Text extract:
The real value of Protecting Your Library's Digital Sources, however, lies in the application of the guidelines offered in the 29 checklists included. These cover copyright, a step‐by‐step basic disaster response action plan, alternative disaster responses, emergency remote‐access routines, contact information for computer assistance on lost data and damaged hardware, a hardware inventory, vendors, consortia, a basic disaster response or contingency plan, disaster response team responsibilities, organisational computer responsibility and data creation, business resumption insurance planning for computer operations, manual circulation procedures, documenting restoration of data, access to backup, remote storage facility questions, backup routines for individuals, frequency of backup, backup personnel, location of backup vs archiving, backup storage locations by department or computer, configuration of computers for each network, floor, building and, suggested criteria for evaluating restoration importance, and decision‐making criteria for long‐term retention of digital materials and digital projects. I believe that when purchasing Protecting Your Library's Digital Sources this is what you are really paying for: if applied or adapted according to personal circumstances, this can save managers of digital libraries endless hours of planning disaster responses.

Exercise requirements:
Render this sentence from the passage above on disaster planning for digital libraries in Spanish: "The real value of Protecting Your Library's Digital Sources, however, lies in the application of the guidelines offered in the 29 checklists included."

Data supplied:
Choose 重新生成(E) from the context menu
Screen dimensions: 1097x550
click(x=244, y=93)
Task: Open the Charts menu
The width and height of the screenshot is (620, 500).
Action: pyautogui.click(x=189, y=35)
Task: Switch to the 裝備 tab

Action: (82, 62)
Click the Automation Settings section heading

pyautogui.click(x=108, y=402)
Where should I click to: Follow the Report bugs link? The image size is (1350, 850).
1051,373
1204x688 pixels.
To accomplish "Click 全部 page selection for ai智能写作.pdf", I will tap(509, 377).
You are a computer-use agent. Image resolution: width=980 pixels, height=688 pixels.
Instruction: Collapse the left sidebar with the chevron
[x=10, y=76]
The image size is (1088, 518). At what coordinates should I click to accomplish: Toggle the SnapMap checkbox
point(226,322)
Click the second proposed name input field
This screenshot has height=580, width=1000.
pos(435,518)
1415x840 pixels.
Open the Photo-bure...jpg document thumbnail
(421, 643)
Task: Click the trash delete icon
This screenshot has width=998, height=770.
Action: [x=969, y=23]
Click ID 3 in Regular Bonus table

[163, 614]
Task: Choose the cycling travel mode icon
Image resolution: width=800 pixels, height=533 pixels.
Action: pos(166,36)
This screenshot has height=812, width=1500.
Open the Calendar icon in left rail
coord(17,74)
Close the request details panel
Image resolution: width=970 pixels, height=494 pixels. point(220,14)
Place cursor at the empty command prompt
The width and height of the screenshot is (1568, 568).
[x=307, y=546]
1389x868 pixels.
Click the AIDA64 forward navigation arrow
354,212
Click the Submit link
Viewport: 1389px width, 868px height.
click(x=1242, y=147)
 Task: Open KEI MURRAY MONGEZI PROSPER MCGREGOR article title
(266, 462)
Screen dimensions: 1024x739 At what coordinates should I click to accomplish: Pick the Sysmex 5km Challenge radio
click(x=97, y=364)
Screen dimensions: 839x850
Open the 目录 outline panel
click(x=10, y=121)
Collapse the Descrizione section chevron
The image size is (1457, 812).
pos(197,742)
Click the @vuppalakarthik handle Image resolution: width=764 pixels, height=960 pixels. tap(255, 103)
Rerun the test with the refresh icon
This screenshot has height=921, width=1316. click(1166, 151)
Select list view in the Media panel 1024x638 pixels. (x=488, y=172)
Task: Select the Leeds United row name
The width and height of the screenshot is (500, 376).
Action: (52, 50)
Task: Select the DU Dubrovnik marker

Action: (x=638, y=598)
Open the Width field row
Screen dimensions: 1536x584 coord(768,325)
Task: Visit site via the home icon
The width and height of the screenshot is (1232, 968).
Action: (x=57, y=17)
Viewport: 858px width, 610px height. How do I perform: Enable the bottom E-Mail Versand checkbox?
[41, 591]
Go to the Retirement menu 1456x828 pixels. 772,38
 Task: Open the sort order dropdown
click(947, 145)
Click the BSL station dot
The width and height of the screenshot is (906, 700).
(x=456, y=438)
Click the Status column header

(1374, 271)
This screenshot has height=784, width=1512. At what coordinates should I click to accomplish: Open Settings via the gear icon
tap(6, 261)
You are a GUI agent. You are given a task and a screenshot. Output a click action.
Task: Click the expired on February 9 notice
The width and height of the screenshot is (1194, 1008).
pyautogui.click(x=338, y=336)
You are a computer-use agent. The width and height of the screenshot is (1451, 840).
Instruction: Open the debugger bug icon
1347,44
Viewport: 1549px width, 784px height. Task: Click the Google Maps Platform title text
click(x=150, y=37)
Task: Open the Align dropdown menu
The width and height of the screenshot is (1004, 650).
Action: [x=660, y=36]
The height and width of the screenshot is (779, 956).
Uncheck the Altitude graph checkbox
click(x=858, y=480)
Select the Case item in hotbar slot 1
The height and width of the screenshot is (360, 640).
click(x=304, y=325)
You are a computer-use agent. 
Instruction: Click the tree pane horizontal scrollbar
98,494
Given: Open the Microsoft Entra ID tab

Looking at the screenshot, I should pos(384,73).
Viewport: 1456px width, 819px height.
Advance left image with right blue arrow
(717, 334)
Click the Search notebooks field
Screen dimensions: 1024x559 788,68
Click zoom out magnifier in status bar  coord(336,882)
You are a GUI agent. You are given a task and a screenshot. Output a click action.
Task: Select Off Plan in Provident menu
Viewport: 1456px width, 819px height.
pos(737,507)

Exercise result:
Sin embargo, el verdadero valor de Protecting Your Library's Digital Sources reside en la aplicación de las directrices que ofrecen las 29 listas de verificación incluidas.